There are many people that feel that the government should remove much of the regulations placed on banks and allow them to compete on the open market. Regulations, they feel, destroy the ability of banks to make money, raises costs, lowers interest rates paid to depositors and is not generally not good for the bank or the consumer. This was the belief of the Carter and Reagan Administration's in the late 70's and early 80's. The result of this rather laissez faire approach was a period of deregulation. What is meant by deregulation is the removal of, or lessening of government regulations restricting an industry.
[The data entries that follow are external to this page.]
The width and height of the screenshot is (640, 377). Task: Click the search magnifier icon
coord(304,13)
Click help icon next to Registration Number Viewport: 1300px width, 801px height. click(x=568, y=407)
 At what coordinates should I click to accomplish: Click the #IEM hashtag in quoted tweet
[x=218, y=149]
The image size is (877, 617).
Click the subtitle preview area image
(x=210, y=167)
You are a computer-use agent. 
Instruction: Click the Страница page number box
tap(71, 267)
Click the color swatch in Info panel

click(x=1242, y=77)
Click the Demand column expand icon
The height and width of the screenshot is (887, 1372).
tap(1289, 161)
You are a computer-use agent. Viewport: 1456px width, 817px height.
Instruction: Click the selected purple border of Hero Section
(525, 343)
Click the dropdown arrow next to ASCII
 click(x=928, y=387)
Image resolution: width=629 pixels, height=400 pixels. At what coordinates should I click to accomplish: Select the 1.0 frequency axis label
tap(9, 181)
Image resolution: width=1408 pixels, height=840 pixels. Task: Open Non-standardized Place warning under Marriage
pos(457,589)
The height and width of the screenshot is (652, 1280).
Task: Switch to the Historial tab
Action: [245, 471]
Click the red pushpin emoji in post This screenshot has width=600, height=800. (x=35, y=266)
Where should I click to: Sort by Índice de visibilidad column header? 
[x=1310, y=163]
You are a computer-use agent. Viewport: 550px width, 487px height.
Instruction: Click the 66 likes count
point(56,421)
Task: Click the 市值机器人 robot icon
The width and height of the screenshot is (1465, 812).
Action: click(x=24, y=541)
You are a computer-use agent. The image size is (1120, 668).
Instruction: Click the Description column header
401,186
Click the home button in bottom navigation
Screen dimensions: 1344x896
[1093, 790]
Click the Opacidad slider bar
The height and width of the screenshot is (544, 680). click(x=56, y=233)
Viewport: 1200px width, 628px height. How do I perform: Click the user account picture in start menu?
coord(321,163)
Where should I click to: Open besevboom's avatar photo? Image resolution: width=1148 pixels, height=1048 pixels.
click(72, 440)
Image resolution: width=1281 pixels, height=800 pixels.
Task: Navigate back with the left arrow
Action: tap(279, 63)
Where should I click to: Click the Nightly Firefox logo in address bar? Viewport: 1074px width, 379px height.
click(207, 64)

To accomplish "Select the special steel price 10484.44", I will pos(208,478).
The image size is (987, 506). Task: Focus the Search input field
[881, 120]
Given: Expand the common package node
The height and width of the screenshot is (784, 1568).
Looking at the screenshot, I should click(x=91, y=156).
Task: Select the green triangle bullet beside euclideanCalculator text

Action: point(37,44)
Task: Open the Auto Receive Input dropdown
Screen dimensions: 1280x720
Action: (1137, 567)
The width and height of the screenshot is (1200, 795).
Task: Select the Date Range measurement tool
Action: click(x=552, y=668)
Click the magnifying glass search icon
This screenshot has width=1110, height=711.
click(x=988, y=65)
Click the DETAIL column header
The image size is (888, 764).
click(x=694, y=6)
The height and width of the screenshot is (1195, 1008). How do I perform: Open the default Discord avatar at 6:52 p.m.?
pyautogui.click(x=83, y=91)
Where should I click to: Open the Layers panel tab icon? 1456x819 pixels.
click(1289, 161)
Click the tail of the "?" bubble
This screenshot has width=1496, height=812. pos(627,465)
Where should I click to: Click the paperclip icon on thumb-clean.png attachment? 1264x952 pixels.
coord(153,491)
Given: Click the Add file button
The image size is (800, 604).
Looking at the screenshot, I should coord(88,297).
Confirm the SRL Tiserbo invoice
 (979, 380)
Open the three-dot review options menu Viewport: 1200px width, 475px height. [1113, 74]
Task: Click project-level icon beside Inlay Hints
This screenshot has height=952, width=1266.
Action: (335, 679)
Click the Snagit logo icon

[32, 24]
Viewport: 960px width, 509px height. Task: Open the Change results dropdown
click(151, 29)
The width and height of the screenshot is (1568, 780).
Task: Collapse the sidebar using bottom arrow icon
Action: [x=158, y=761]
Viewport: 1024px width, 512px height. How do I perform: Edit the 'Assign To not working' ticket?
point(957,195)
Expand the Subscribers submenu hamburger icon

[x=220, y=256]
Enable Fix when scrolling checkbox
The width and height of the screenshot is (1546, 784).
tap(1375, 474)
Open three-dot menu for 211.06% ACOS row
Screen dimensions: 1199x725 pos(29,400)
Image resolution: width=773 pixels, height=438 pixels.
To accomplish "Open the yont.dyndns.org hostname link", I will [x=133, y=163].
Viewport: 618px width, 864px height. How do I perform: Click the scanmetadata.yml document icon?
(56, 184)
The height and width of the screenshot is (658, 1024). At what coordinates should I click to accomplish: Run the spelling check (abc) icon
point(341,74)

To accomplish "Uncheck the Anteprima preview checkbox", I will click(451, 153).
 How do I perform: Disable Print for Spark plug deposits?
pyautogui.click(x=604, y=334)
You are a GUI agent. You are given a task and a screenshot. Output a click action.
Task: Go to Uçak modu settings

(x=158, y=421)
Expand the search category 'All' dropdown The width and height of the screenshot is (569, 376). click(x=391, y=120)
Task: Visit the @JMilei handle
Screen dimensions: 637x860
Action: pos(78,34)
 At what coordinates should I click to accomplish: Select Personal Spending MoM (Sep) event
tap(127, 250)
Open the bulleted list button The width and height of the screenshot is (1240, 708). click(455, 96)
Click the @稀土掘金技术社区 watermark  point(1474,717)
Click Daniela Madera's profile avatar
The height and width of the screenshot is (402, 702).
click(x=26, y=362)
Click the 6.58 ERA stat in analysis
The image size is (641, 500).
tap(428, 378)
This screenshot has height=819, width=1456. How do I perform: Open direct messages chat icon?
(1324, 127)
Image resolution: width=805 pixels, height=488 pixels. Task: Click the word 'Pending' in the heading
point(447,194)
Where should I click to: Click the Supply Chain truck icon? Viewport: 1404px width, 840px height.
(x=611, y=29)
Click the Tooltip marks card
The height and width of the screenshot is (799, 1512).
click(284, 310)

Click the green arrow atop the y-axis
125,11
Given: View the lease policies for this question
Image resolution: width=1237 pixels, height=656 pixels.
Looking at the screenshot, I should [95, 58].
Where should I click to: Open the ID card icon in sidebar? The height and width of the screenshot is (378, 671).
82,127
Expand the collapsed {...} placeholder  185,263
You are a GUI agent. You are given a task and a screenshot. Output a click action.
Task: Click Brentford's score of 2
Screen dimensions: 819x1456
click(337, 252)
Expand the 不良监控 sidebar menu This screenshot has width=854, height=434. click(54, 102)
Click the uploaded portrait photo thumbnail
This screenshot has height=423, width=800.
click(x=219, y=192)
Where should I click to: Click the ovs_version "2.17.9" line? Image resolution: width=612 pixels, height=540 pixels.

Deregulation has effected many industries in recent years, including banking.

The Reagan Deregulation Program

  • Federal requirements that set maximum interest rates on savings accounts were phased out. This eliminated the advantage previously held by savings banks.
  • Checking accounts could now be offered by any type of bank.
  • All depository institution could now borrow from the fed in time of need, a privilege that had been reserved for commercial banks. In return all banks had to place a certain % of their deposits in the fed. This gave the FED more control and stabilized state banks.
  • Garn - St. Germain Act of 1982 allowed savings banks to now issue credit cards, make non residential real estate loans and commercial loans; actions previously only allowed to commercial banks.

The Effect of Deregulation - The S&L Crisis

  • Deregulation practically eliminated the distinction between commercial and savings banks.
  • Deregulation caused a rapid growth of savings banks and S&L's that now made all types of non homeowner related loans. Now that S%L's could tap into the huge profit centers of commercial real estate investments and credit card issuing many entrepreneurs looked to the loosely regulated S&L's as a profit making center.
  • As the eighties wore on the economy appeared to grow. Interest rates continued to go up as well as real estate speculation. The real estate market was in what is known as a "boom" mode. Many S&L's took advantage of the lack of supervision and regulations to make highly speculative investments, in many cases loaning more money then they really should.
  • When the real estate market crashed, and it did so in dramatic fashion, the S&L's were crushed. They now owned properties that they had paid enormous amounts of money for but weren't worth a fraction of what they paid. Many went bankrupt, losing their depositors money. This was known as the S&L Crisis.
  • In 1980 the US had 4,600 thrifts, by 1988 mergers and bankruptcies left 3000. By the mid 1990's less than 2000 survived.
  • The S&L crisis cost about 600 Billion dollars in "bailouts." This is 1500 dollars from every man woman and child in the US.
  • In summary, the S&L crisis was caused by deregulation which led to high interest rates that then collapsed. Other causes included inadequate capital and defrauding shorthanded government regulatory agencies (less regulators and inspectors).

Steps Taken to Solve the S&L Crisis

  • Passed the Financial Reform, Recovery and Enforcement Act (FIRREA)
  • Abolished the independence of the S&L industry.
  • Abolished the Federal Home Loan Bank Board which gad been in charge of supervising S&L's
  • New agency Office of Thrift Supervision (OTS) created as part of the executive branch.
  • Changed Federal Insurance.
    • FSLIC eliminated and responsibilities transferred to FDIC.
    • Two separate funds were created within the FDIC:
      • SAIF - Savings and Loan Insurance Fund - for all savings type banks.
      • BIF - Bank Insurance Fund - for commercial banks.
  • Resolution Trust Company (RTF) created to dispose of failed thrifts.